I shook my head. “I didn’t sleep at all.” I was surprised at the hoarseness of my voice. “You guys get back okay from the party?”
“Yeah, but man, I was so smashed,” Irene said. “I think I may’ve . . . eaten.”
“Would it really even matter, now?” I asked. “I mean, the three of us just disappear into thin air, and then a few days later, we’re back, unusually pale and different.”
“We can explain the paleness,” Keeva said. “I mean, it’s winter. Don’t people get pale then anyways?”
“We need to get out of here,” I said. Through the past days, I’d been the one that had come out the strongest, the most mature. The others seemed a little scared of this alien thing. I had neutral feelings about it.
“We have to take my brother,” Irene said. “He’s been One for a while.”
“I guess we could take Tristan,” I muttered, thinking it out. “But will he want Heather to come?”
“Well, she is his girlfriend,” Keeva reasoned. I’d almost forgotten she was there. She really had gotten quiet after the Change.
“But she’s not one of us,” I said. “What if we . . . hurt her?
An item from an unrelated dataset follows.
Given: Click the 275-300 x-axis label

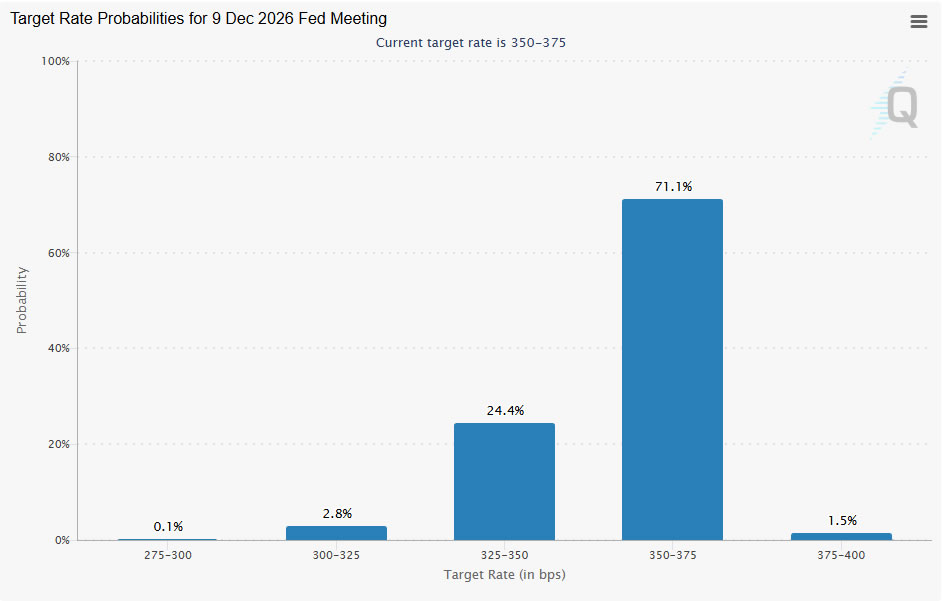Looking at the screenshot, I should click(x=168, y=554).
What if she gets captured, or lets our secret slip?”
“Jeez, Alexis, you know Heather wouldn’t do that!” Irene said with strain. “And come on, she’s our friend.”
“I know, I know, but what if people harass her about us? I don’t want her to get hurt because of the Change,” I said. Really, I did want to bring Heather, but she was just going to be in danger, even dead weight. But if Heather didn’t go, then neither would Tristan, which would make Irene stay. That would leave just me and Keeva. I truthfully don’t know what she would do.
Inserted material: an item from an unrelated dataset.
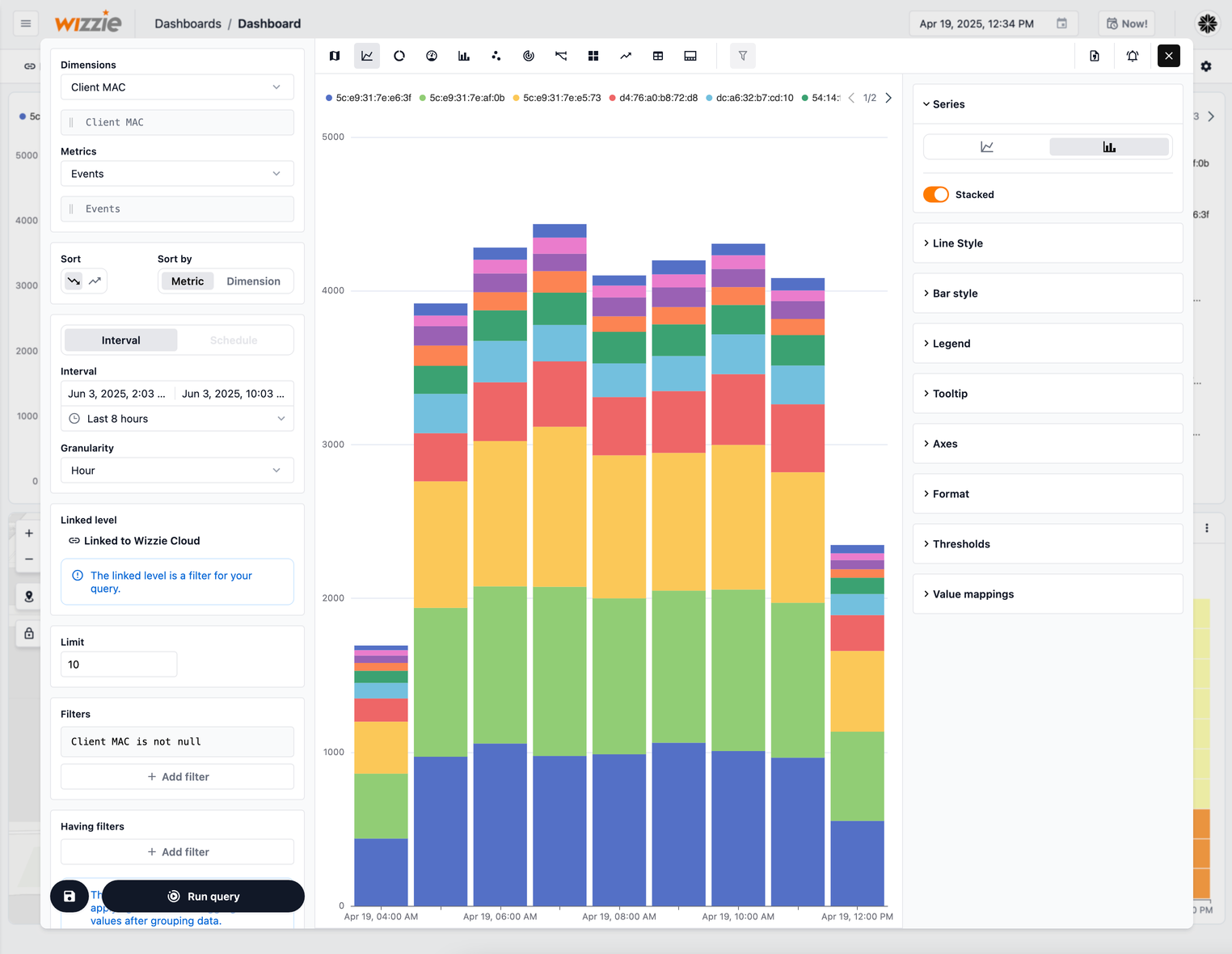This screenshot has height=954, width=1232.
Task: Switch series type to line chart
Action: point(987,147)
“But dude, it’s my brother–” Irene began to say, before I cut her off.
“He isn’t your brother!” I shouted, rage filling every bit of me. “He’s in no way related to you by blood! No, he can come with us if he wishes to survive and remain inconspicuous. But if he wants to stay with his–” I didn’t have enough time to finish that sentence, because someone else cut me off.
“Hey! Blood-suckers!”
We all slowly turned to see a crowd. A crowd of people we knew and loved, people who we belonged with before our Change. Everyone we’d ever cared about was there. Even Damon. Most of the crowd held things like crosses, rosaries, cloves of garlic, even little vials of water that was supposedly holy. Stakes of ash wood and bibles were in their hands. I saw a priest among them. Looked like they were even ready to preform an exorcism.
“Well, someone did their homework,” I said loud enough for them to hear, with my bland tone that let no emotion escape.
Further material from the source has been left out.